I have posted about Candidate for Designation Program by the Appraisal Institute here.  I still get questions on why, what is it and what is the Candidate for Designation Program cost and what if I do nothing?  In a nutshell it replaces the current Associate Member program.  However, the main ‘what is it’ is a way to have a bit more structure to a future MAI member to stay the course and get it completed.

Are you a Candidate for the ‘Candidate for Designation Program’?

If you want your MAI designation, then yes you should really sign up.  Beginning January 1, 2013 you will have the following options.  Also what is the cost for the Candidate for Designation program?  What is the cost as a Practicing Affiliate?

  1. Candidate for Designation – must be on track to earning the MAI designation. Cost is $450, discounted $55 or $395 if enrolled by August 31, 2012 for the Candidate for Designation program.
  2. Practicing Affiliate – not pursuing the MAI designation.  Cost is $330 for the Practicing Affiliate, which is the same as 2012 Associate Member dues. Affiliates will receive discounts on qualifying education and continuing education only.
  3. Affiliate – you are not practicing.  Cost is $210 for the Affiliate, which is the same as 2012 dues.
  4. Do nothing – you risk more stringent requirements to obtain the MAI if you decide to become a candidate at a later date.  By signing up for the Candidate for Designation Program, you ‘lock-in’ the current requirements.

I’d be happy to discuss the Candidate for Designation Program.  Please note, if you sign up prior to August 31, 2012 you will receive the discount of $55, and the $395 will not be due until January 1, 2013.  If you know for certain you will continue to pursue your MAI designation, then sign-up now for the Candidate for Designation Program.

See my post on what the MAI designation is and what qualifications you currently need.

Comments

  1. Sally Marks says:

    Hi Nick! Great blog. Keep it up.

  2. Dusty Lewis says:

    Great blog, Nick. Part of the thing I see most people not recognizing is that AI was once a professional society, and transitioned to more of a trade organization model after FIRREA. the C4D format brings us back to where things were. Some of the drawbacks to the trade organization have bee that anyone associated with the organization could call themselves a “member” which convoluted the relevance of the designations. There were other issues with the costs of services supplied to “associate” members in relation to the dues paid. Granted, the new affiliate members will still receive discounts on education and publications, other services will not be available (from recollection the Lum Library being one of those perks). As a professional society, we also need to remain relevant by designating new members (on the commercial and residential levels). Right now, the SRA is losing its strength in numbers and most traditional users of our services are not willing to recognize the qualifications as being well above and beyond state licensing.

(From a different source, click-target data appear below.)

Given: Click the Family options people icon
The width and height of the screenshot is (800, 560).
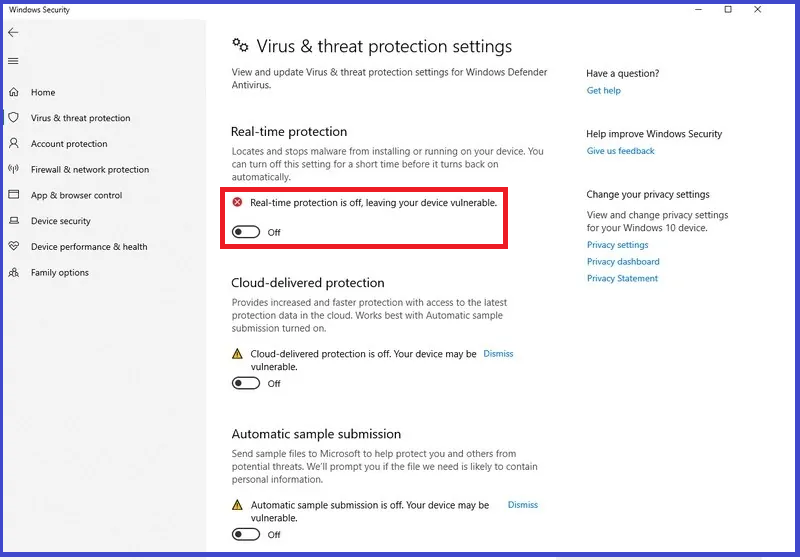Looking at the screenshot, I should pos(14,272).
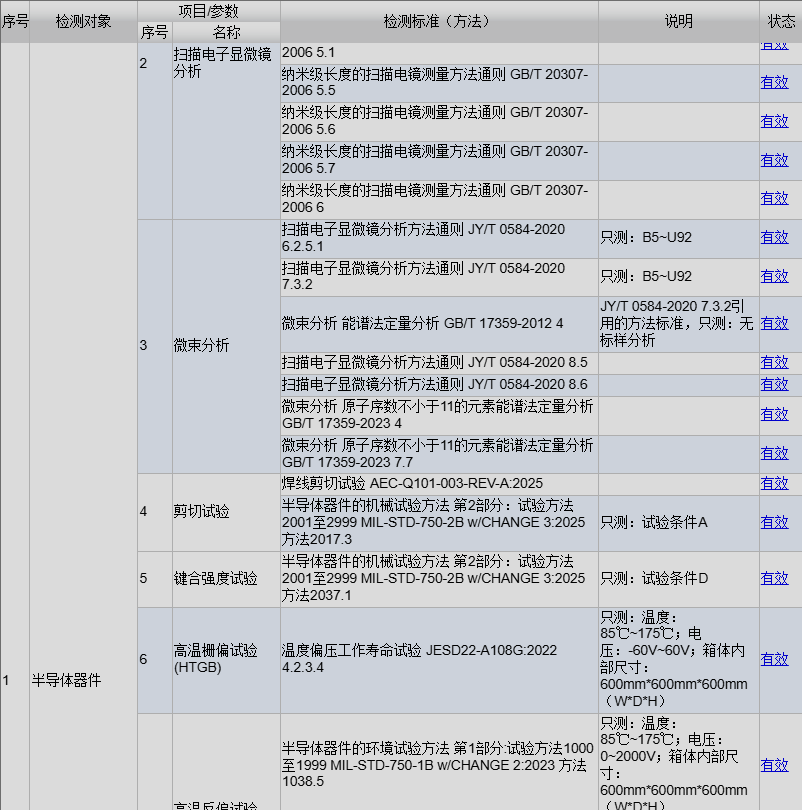Select the 检测对象 column header
802x810 pixels.
(x=83, y=21)

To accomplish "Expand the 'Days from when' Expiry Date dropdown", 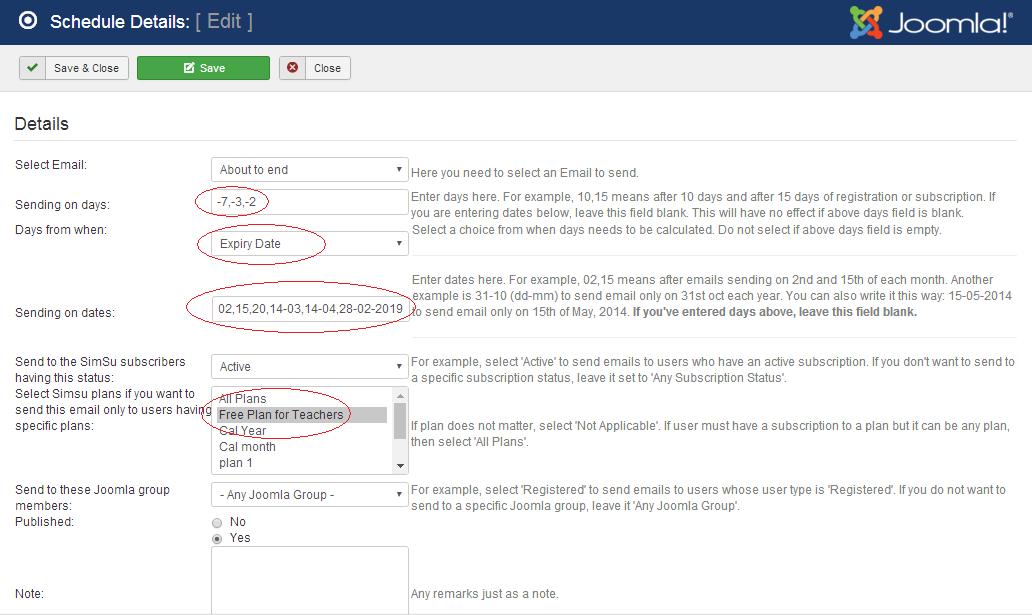I will (309, 244).
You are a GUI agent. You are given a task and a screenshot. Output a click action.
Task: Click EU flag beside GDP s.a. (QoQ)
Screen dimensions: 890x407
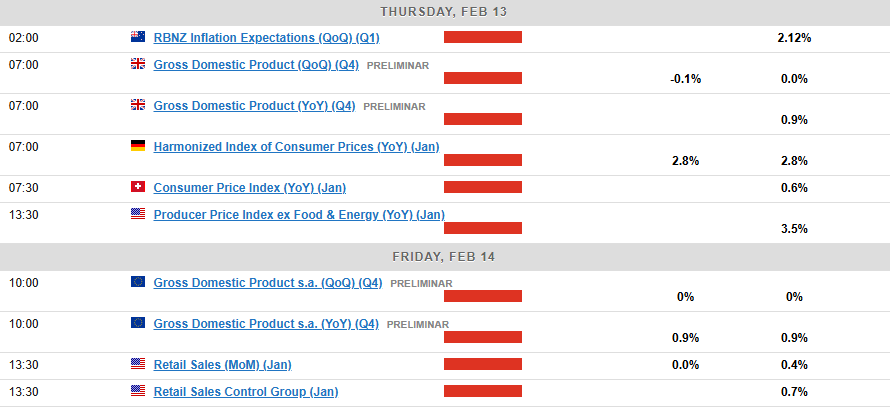coord(138,282)
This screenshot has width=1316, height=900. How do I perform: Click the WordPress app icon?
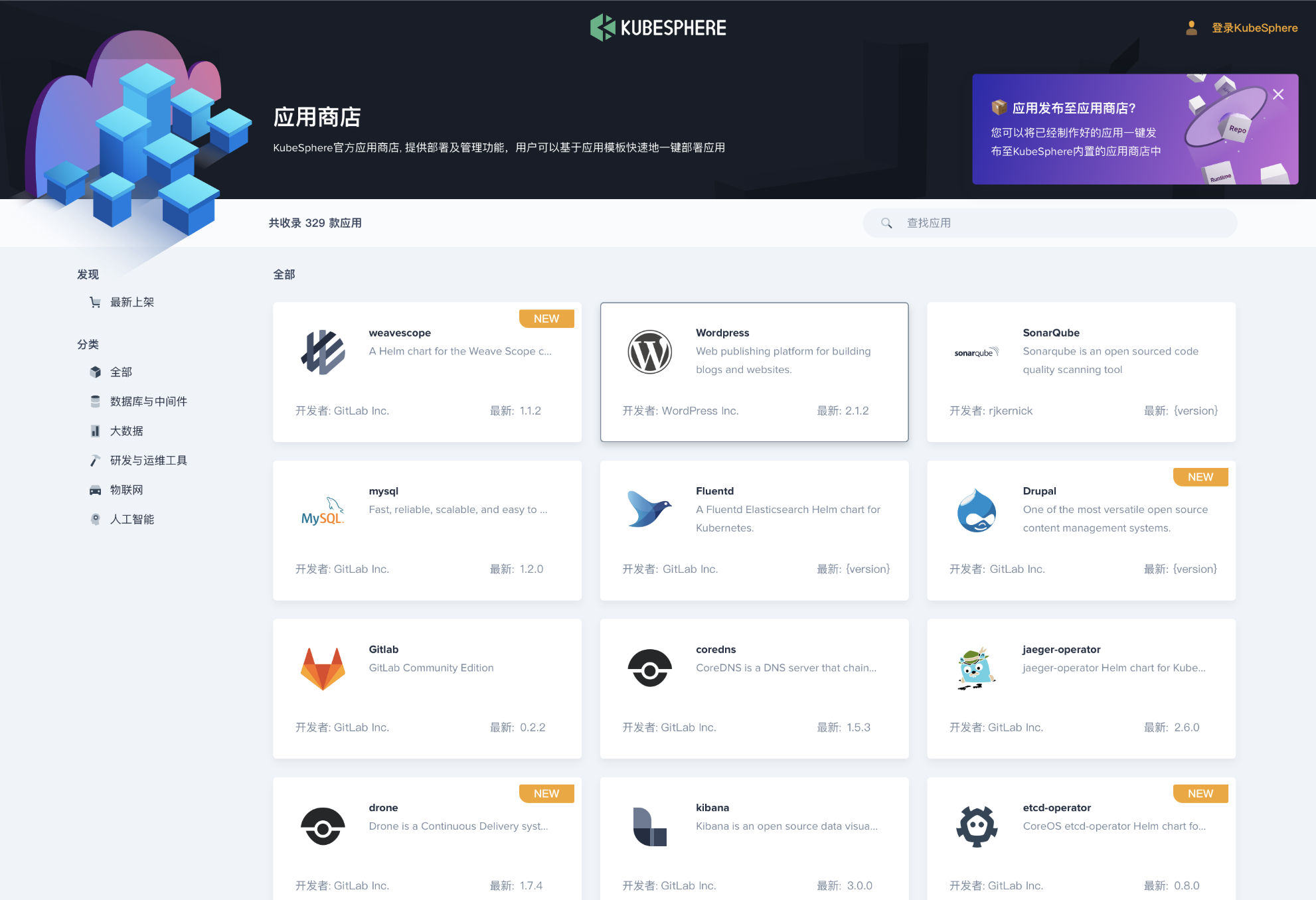[x=648, y=352]
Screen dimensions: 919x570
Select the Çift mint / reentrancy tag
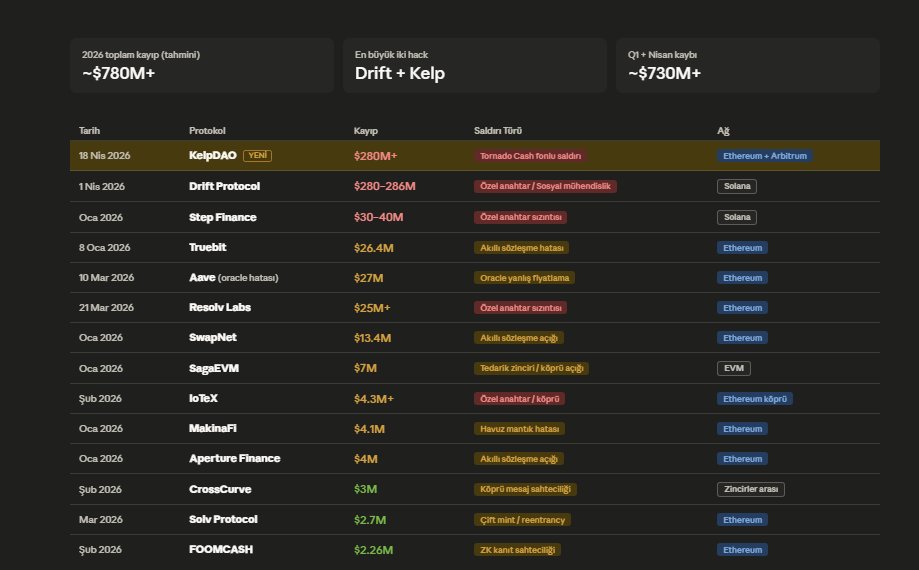pos(523,520)
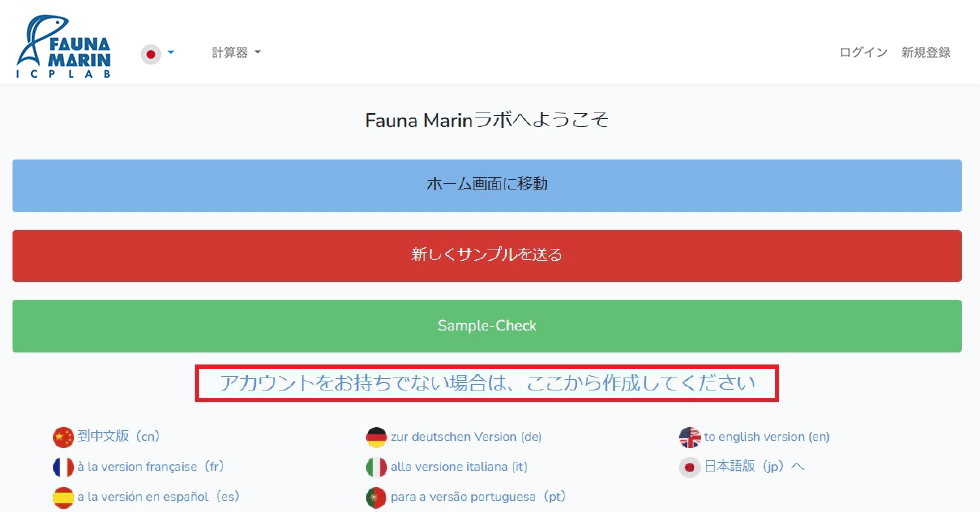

As a long time SRA and newly designated MAI, it is part of my mission to make our AI membership designations something that all practicing appraisers should strive for, particularly for the residential appraisers who are misled by the misconceptions of licensing as a substitution for designation.

  3. George West, SREA, MAI, SRA, CBA, EBA says:

    Nick, we are in agreement about our designations. I have only been in the appraisal buuisiness for 45 years. Here in Dallas, was on the app. board, and testified before congress about appraisal issues in 1990. We are sliding backwards in fees and work. If you have any ideas let me know. I have sliped into real estate it was good until the Feds got into it. We need to do something.

    Resptfully,
    George West

    • My reply is long overdue, somehow missed it. It’s tough George. Without collusion, I think our industry needs to take pride in what we do to produce and keep fees up. A small percentage of appraisers I feel have put a dent on fees over the last 5+ years, all the while in the CMBS arena has asked for more oversight and regulation. I keep hearing our industry is shrinking with available certified appraisers. If this is true, I like to think supply/demand may take care of the issue you bring up.